As with the previous activities, these activities can serve to break the ice. More than that, though, they help students establish a level of comfort working together to achieve a shared goal – a key dynamic to encourage at the start of any school year.

  1. Snowball Story-Writing

In this simple, but fun activity each student starts by writing the beginning to a story. There should be an allotted amount of time to complete this, the length of which will depend on the age and abilities of the students.

When the allotted time is up, students should stop writing, roll their piece of paper up into a ball, then throw it up towards the top of the classroom!

Students should then each retrieve one of the ‘snowballs’ from the front of the classroom and, when the timer is started, read the beginning of the story and then write the story middle until the time is up.

Again, the students throw their snowballs to the front of the classroom, before selecting a new snowball to write the ending.

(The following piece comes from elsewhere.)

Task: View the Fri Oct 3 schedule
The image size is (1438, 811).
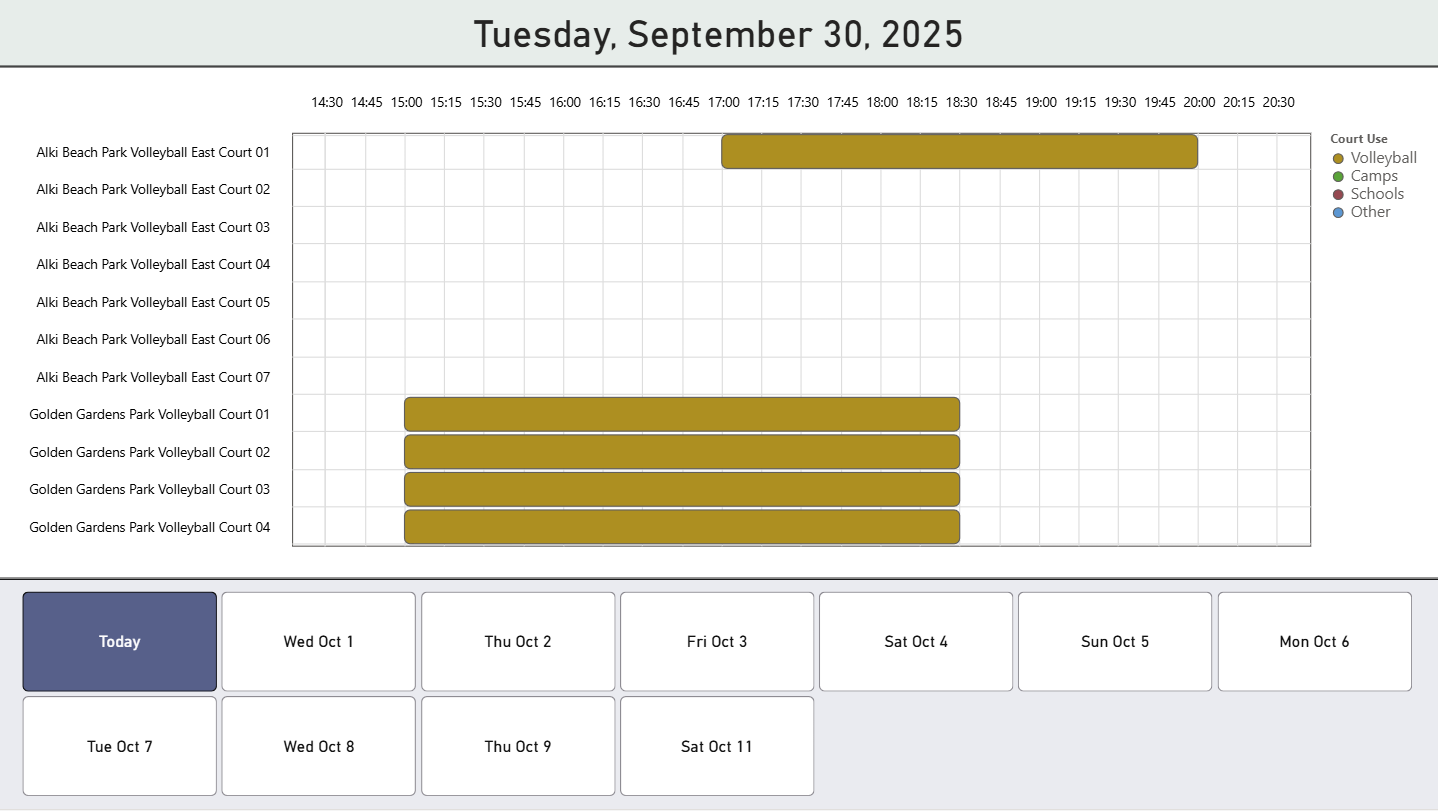Action: 716,641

When the stories are completed, they should be returned to the students who wrote the story beginning. This student should write a final draft of the story to ensure it reads well 

Students can then share their stories by reading them out to the class.

Sometimes students will struggle to kick start their writing. To help students get going, it can be helpful to provide students with a sheet of paper with a writing prompt on it. This can be in the form of a sentence or even a picture.

These prompts can be easily differentiated to suit the age and abilities of your students. For example, more prescriptive prompts are useful for younger students, while more open-ended prompts will be suitable for older and/or stronger students.

 

  1. Tapestry Poems

Tapestry poems are a collaboration between two students. So, as a first step, you need to assign each student a partner to work with.

The next step requires you to assign a topic for each pair of students in the class. Each partner then independently writes a 9-line poem on the assigned topic.

When each student has finished their 9-line poem, they share them with their partner.

The task at hand is for the students to now work together to produce an 18-line poem from the two 9-line poems they have created.

To do this, the students will have to collaborate to make the composite poem work. The idea here is to weave the different threads of the two interpretations of the topic into a single ‘tapestry’.

Students will need to include the 9 lines of both poems, but they have room to edit for verb tense and to make minor grammatical changes to make things work.

The partners must also compromise to agree on a single title for their shared piece.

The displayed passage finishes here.